Slvasta gave Davalta a final contemptuous glance. ‘You are not fulfilled, and your profession will prevent you from ever becoming so. Your soul will spend eternity lost amid the nebulas, diminishing with every passing year.’ With that he climbed back into the cab. As his teekay shut the door, he caught Lanicia’s approving gaze. It didn’t make him feel any better.

*

Slvasta walked down the east side of Tarleton Gardens, a terraced square on the edge of the Nalani borough, with a small iron-fenced park in the middle where ancient malbue trees dangled long skirt branches of their dark grey-red leaves from crowns twenty metres above the cracked pavements.

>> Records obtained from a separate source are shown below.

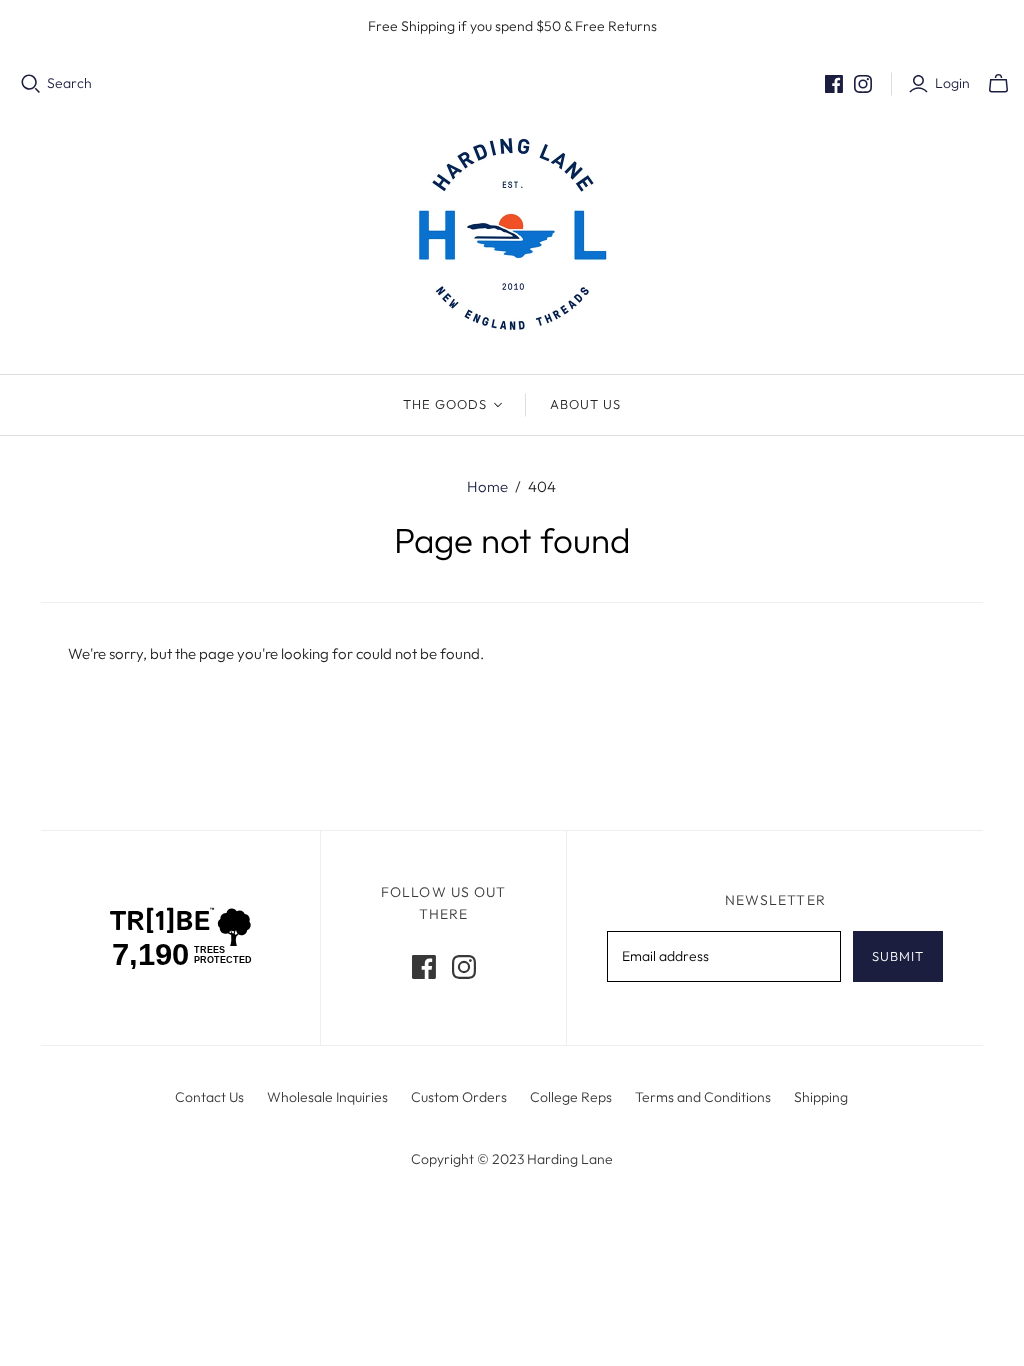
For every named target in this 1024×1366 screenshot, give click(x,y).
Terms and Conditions (703, 1097)
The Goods (445, 404)
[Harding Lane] (512, 234)
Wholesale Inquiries (327, 1097)
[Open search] (31, 84)
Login (952, 83)
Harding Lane (570, 1159)
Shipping (821, 1097)
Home (487, 486)
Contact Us (209, 1097)
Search (69, 83)
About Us (585, 404)
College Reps (571, 1097)
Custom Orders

The brick house he stopped at was no different from the others which made up the terrace walls of the square. Five storeys high, with bay windows up the front and a wide wooden door painted a cheerful blue. Like most around the square, each floor had been divided up into separate apartments. The structure had a simple psychic fuzz, no different from any other home in the city, preventing anyone from casual prying with their ex-sight. He felt a faint perception wash across him as he went up the three steps to the door.

‘Come on up,’ Bethaneve ’pathed.

The inside was more timeworn than the outside, with a stone stairwell that echoed to the sound of his feet. With whitewashed walls and a grimy roof lantern high above, the air was noticeably cooler than the square outside. He climbed up to the third floor. Bethaneve opened the door and beckoned him across the small landing, her ex-sight sweeping round.

‘Nobody followed me,’ he said.

‘The Captain’s police use mod-eagles,’ she replied. ‘Mod-dogs and cats, too. There are rumours of other adaptations we’ve not seen before.’

He almost said: So how do you know that, if you don’t know what they look like? But for once he had the smarts to keep his mouth shut.

The flat was as bare as the stairwell outside. Its walls had been painted a pale green decades ago, and had faded further under layers of dust and dirt. Dark floorboards creaked under his feet. There was no furniture. Javier was lying on a mattress in the back room, covered by a thin sheet. Coulan sat on a fold-up chair beside him. The young man looked exhausted, his hair limp, stubble shading his chin and cheeks, shirt criss-crossed with streaks of dried blood.

‘Hey, you,’ Javier ’pathed. There was a strong seepage of distress within the simple thought, despite his tight shell. The amount of tissue bruising was worrying. On his dark skin, the swelling was like a purple and bronze stain, leaving every limb puffy and discoloured. Wounds still leaked pustulant fluid, though they were drying out and scabbing over. Both eyes were completely swollen shut from the bruising, and his cheeks had ballooned out as if his mouth was full of nuts.

Slvasta smiled and held up the satchel he’d taken from the office’s deployment bunker. ‘Brought you something.’